◆ WHAT YOU NEED TO DO:
Answer these questions from the text on oxygen equipment providers:
1. In what city is Drive DeVilbiss based?
2. What position does Scott Wilkinson hold, and at which company?
3. Over what period has provider adoption of portable oxygen concentrators picked up?

Even so, providers need to determine whether remote patient monitoring has a real benefit for their business, said Mitchell Yoel, senior vice president of Global Commercial Operations for Port Washington, N.Y.-based Drive DeVilbiss.

“Remote patient monitoring is a double-edged sword,” he said. “Utilization management has been around for many years in equipment like CPAP devices. Understanding how devices like CPAPs were utilized, impacted and drove changes in reimbursement.Privacy considerations and potential changes in LTOT practices may need to be implemented once more information is discovered regarding how and how often patients are utilizing their equipment.”

‘Blocking & tackling’

Various technologies are aimed at creating a lower-cost, non-delivery model that allows respiratory providers to trim their overhead enough so that they can effectively compete in an increasingly challenging market.

Scott Wilkinson, CEO of Goleta, Calif.-based Inogen, says the most important product improvements for POCs can be categorized as “basic blocking and tackling”—building better products with minimal failure rates that successfully enable the non-delivery model.

“This will be the most important thing to providers and patients as the POC model continues to scale and providers get more confidence in the non-delivery concept,” he said. “While portable oxygen concentrators have been available for over 10 years, we are really seeing provider adoption of POCs pick up over the last two to three years. Providers are looking to POCs and the non-delivery model as a way to reduce costs and cope with the reimbursement reductions driven by competitive bidding.”

◆ AVAILABLE DATA:

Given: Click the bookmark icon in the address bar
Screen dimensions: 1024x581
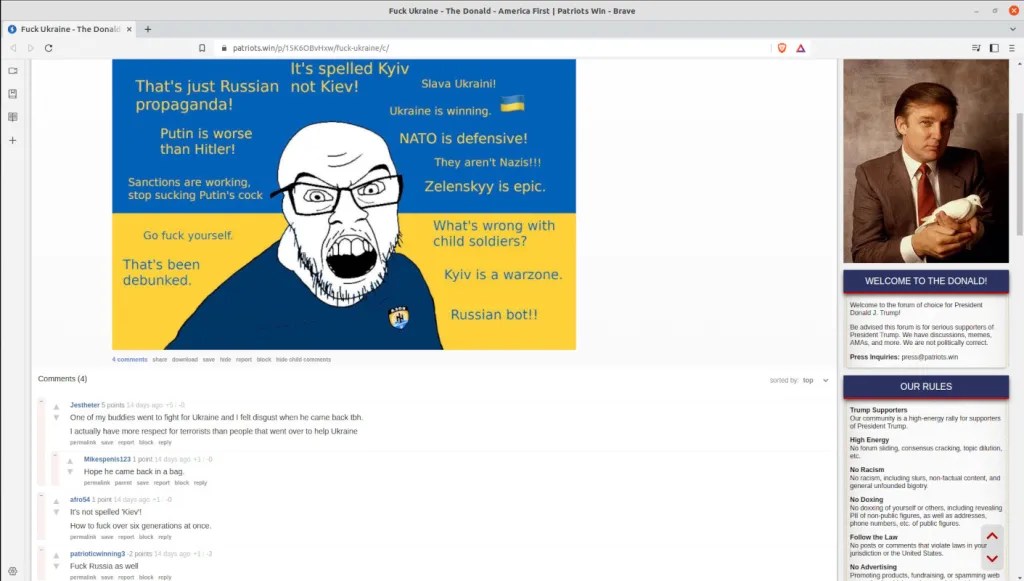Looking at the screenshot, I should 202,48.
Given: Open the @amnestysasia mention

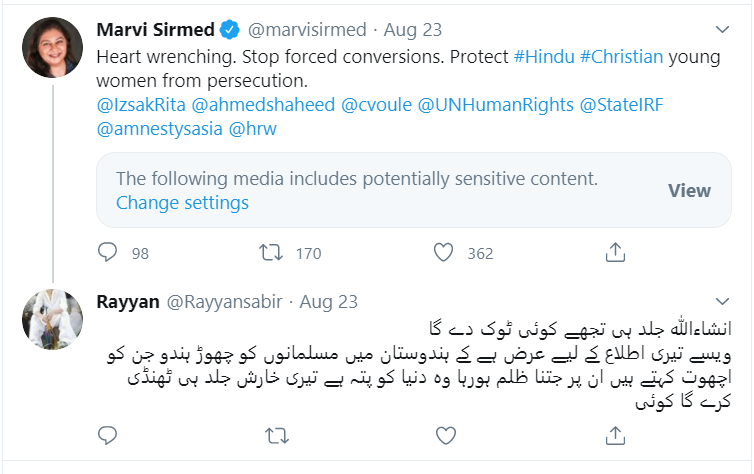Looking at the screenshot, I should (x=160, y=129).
* * *
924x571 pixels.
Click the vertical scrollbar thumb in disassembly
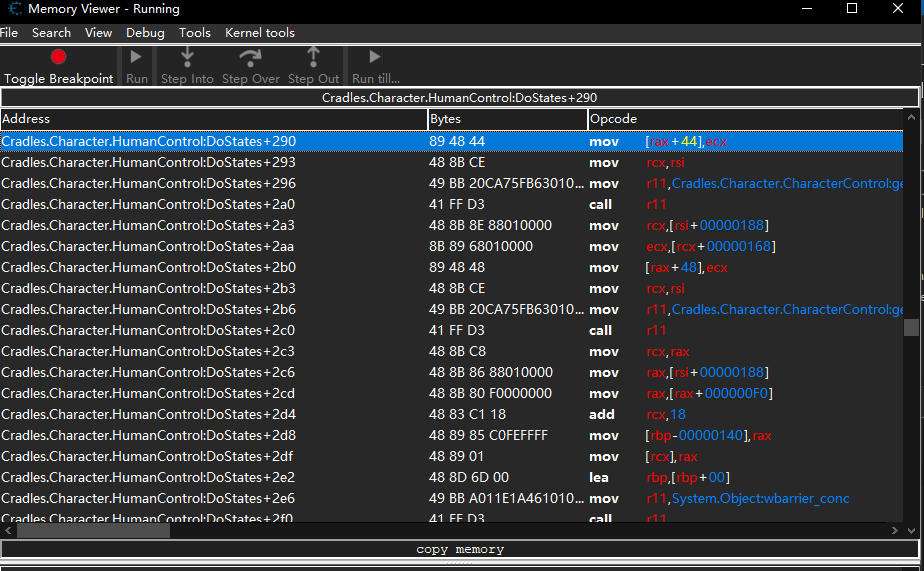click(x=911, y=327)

◆ SOLUTION:
1. Port Washington, N.Y.
2. He is CEO of Inogen, based in Goleta, Calif.
3. Over the last two to three years.